* _Problem to work on_
Write out again the entries from the first line to the line that includes "Click the search magnifier icon in toolbar", keeping both of those lines.

════════════════

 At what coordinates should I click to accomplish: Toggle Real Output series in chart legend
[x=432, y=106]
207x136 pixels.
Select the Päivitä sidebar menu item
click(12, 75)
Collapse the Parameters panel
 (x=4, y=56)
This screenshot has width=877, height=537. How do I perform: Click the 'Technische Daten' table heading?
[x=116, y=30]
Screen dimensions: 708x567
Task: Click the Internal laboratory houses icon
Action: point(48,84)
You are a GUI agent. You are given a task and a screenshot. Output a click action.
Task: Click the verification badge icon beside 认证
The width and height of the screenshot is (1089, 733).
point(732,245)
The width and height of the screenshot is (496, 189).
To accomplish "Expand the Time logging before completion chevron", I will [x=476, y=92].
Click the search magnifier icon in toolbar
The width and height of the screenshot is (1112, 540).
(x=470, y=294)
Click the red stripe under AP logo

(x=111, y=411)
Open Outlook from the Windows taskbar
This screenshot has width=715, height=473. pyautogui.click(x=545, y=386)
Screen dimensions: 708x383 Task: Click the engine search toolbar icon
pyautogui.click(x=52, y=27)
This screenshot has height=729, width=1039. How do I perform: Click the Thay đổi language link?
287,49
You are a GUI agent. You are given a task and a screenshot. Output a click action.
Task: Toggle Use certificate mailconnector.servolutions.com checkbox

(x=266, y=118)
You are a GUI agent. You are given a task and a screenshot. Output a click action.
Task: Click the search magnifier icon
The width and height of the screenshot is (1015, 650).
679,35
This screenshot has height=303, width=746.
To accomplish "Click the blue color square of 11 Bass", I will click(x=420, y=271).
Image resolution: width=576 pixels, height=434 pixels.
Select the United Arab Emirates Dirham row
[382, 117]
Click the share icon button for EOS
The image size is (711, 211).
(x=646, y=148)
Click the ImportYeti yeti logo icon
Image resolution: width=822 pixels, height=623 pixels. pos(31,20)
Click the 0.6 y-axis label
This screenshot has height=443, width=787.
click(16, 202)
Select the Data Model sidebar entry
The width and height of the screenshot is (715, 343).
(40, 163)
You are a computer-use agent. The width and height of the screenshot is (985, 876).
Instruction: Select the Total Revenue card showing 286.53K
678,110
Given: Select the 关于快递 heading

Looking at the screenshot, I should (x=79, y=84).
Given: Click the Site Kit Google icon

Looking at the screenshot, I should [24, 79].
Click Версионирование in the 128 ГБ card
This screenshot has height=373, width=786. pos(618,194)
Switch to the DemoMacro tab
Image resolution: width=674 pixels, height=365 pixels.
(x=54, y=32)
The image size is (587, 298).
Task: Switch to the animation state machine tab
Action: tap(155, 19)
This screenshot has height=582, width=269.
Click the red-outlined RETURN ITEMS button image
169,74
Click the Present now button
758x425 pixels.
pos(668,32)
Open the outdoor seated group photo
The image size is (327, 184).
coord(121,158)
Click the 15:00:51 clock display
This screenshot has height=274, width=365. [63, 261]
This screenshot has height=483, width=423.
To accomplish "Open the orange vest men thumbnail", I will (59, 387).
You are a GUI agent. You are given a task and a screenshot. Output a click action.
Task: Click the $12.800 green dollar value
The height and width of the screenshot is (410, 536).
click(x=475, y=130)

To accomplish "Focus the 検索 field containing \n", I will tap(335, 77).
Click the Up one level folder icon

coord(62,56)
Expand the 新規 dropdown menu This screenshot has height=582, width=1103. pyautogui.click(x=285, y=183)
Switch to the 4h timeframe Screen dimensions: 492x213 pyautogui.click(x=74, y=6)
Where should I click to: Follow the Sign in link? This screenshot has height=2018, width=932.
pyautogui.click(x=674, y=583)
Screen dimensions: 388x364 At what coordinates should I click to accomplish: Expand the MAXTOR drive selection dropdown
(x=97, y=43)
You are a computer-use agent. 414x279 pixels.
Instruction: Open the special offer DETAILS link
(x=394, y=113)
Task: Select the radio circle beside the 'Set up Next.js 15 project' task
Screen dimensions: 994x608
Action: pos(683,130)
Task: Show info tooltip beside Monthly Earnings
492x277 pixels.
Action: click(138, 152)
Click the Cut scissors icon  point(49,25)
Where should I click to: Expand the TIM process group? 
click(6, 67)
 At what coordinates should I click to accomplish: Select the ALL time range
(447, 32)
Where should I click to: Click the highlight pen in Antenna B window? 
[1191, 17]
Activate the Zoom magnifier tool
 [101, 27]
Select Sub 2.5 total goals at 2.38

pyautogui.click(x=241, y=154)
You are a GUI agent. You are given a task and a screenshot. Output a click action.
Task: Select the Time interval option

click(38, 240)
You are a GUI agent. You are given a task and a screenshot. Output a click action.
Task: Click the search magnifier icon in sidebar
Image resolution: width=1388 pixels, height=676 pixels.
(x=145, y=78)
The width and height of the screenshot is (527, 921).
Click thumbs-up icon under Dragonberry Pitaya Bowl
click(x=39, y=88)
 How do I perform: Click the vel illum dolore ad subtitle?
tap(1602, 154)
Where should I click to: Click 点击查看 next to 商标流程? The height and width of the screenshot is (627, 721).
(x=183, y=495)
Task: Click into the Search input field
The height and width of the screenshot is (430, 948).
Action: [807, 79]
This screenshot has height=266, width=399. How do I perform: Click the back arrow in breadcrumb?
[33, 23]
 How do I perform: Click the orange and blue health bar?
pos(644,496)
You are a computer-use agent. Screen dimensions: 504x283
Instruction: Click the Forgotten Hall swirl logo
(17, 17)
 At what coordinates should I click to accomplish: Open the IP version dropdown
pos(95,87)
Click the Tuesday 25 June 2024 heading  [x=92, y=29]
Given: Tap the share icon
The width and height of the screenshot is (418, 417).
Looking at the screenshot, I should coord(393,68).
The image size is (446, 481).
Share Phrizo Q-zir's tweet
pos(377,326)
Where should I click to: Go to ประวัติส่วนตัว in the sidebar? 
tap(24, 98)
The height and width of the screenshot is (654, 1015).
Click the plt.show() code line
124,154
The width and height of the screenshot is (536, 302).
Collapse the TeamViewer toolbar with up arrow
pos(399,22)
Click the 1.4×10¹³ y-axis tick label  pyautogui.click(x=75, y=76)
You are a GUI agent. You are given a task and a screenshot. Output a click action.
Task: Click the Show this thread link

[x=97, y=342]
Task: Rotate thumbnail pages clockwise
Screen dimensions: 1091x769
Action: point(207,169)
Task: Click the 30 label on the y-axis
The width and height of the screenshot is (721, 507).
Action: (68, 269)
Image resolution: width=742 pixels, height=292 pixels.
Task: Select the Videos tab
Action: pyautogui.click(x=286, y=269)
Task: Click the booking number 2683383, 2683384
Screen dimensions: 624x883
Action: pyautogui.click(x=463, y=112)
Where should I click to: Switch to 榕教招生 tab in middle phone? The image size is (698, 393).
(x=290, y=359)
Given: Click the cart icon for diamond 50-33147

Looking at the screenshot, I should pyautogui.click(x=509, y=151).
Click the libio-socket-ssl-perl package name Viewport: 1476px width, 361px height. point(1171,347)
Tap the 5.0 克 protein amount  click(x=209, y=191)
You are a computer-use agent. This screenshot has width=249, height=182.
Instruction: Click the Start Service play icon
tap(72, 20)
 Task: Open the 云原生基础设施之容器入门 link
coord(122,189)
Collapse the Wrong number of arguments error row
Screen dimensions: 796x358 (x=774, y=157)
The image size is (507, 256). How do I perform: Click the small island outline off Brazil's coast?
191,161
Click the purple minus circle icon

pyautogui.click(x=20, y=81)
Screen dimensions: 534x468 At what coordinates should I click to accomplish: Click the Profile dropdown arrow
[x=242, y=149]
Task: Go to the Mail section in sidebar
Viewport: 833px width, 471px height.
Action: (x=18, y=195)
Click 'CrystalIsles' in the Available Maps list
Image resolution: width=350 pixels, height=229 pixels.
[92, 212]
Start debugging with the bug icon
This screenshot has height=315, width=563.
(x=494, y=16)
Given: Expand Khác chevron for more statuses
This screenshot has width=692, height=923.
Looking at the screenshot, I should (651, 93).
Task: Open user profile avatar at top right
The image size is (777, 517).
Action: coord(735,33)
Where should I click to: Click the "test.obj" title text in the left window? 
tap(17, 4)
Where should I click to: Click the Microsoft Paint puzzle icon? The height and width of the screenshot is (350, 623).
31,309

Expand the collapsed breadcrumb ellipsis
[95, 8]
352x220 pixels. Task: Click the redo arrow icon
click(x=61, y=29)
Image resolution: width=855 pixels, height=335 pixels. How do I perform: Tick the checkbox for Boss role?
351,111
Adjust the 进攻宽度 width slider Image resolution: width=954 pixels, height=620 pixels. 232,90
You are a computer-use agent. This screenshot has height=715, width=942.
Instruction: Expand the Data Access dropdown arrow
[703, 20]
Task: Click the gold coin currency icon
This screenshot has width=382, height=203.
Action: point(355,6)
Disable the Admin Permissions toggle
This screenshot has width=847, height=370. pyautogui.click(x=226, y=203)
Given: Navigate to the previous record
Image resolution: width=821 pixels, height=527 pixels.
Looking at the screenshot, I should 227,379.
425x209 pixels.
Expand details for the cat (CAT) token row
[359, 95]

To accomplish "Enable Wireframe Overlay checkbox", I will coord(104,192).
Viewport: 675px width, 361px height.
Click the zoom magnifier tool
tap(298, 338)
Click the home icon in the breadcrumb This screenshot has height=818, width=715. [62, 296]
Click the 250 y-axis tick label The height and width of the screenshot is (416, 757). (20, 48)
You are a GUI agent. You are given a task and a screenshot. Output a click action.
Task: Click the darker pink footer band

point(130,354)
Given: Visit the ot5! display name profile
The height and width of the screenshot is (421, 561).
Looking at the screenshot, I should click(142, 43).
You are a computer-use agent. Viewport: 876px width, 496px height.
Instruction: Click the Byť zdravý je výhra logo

════════════════

* _Answer to this task_
 At what coordinates should I click to accomplish: Toggle Real Output series in chart legend
[x=432, y=106]
207x136 pixels.
Select the Päivitä sidebar menu item
click(12, 75)
Collapse the Parameters panel
 (x=4, y=56)
This screenshot has width=877, height=537. How do I perform: Click the 'Technische Daten' table heading?
[x=116, y=30]
Screen dimensions: 708x567
Task: Click the Internal laboratory houses icon
Action: point(48,84)
You are a GUI agent. You are given a task and a screenshot. Output a click action.
Task: Click the verification badge icon beside 认证
The width and height of the screenshot is (1089, 733).
point(732,245)
The width and height of the screenshot is (496, 189).
To accomplish "Expand the Time logging before completion chevron", I will [x=476, y=92].
Click the search magnifier icon in toolbar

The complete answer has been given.